Florian Henckel von Donnersmarck, connu pour un bon film (La vie des autres) et un mauvais (The Tourist) s'affirme peut-être (enfin) ici comme un grand réalisateur avec cette fresque dense, qui brasse autant de thèmes que l'art et la recherche constante du Beau, l'amour, les traumatismes d'enfance, la folie, la mégalomanie, et, surtout, une relecture du passé sombre de l'Allemagne nazie, de la guerre, opposée au quotidien en RDA.


Ce premier épisode de cet ambitieux diptyque rappelle dans son approche le tout aussi réussi Heimat d'Edgar Reitz dans lequel était ausculté de près le quotidien rural de l'Allemagne du XIXème siècle à travers le regard d'un adolescent romantique rêvant de voyages et de beauté.
Cette Oeuvre sans auteur (Partie 1) présente plus ou moins le même postulat de départ, déplaçant son récit en ville et dans les heures les plus sombres de l'Allemagne, en offrant une vision tragique (une première partie assez terrifiante) où l'Art est d'emblée plombé et soumis à des mouvements politiques qui lui imposent chacun leur vision et leur censure, loin de l'angélisme naïf du romantique du siècle précédent où le Mal semble n'avoir pas encore été atteint.

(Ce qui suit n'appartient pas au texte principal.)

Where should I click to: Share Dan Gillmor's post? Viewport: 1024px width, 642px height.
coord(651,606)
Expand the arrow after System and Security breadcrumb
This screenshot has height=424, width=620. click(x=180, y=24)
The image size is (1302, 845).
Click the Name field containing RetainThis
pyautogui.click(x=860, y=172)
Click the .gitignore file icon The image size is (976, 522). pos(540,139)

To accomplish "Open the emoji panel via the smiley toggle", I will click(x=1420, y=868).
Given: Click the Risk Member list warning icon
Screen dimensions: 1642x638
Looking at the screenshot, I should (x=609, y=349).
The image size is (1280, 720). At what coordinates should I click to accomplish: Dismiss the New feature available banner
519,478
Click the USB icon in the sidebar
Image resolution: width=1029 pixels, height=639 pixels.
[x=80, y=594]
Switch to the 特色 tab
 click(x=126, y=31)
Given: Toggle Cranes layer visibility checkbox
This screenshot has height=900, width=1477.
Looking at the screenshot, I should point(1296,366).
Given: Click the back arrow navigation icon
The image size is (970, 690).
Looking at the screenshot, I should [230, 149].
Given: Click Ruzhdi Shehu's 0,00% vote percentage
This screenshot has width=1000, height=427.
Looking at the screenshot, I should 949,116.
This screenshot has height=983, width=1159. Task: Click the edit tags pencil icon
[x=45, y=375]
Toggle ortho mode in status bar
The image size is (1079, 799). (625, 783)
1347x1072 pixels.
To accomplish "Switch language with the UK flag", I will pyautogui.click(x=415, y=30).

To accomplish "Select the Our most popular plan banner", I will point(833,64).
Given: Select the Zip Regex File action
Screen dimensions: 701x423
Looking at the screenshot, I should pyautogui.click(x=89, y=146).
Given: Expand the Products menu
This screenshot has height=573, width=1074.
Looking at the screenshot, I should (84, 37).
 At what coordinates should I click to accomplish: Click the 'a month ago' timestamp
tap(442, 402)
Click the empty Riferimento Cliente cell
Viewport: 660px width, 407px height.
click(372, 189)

Cet Art, s'il est supposé être la clé de compréhension du monde par sa frontalité avec le vrai (ne jamais détourner le regard) et la recherche éternelle du Beau dans cette vérité (d'où cette terrible première partie qui filme la folie et l'horreur du nazisme et, plus précisément, de son eugénisme des plus monstrueux), est ici bousculé, manipulé, tordu, jamais pris pour lui-même, toujours pris comme un moyen, comme le vecteur d'un message politique (cette ouverture sur les artistes décadents et dangereux, opposée à cette conclusion sur l'art communiste fondé sur la représentation du prolétariat, deux facettes d'une même vision d'un art de propagande).
Comme toute réflexion sur l'Art, le film est aussi une puissante réflexion sur son utilité, d'autant plus plongé dans ce contexte de nazisme où la vision eugéniste a poussé à des génocides atroces, mettant au cœur de sa justification l'utilité ou non d'une vie.


Qu'est-ce qu'une vie utile ? Pour qui l'est-elle ? Qu'est-ce qu'un art utile ? Pour qui l'est-il ?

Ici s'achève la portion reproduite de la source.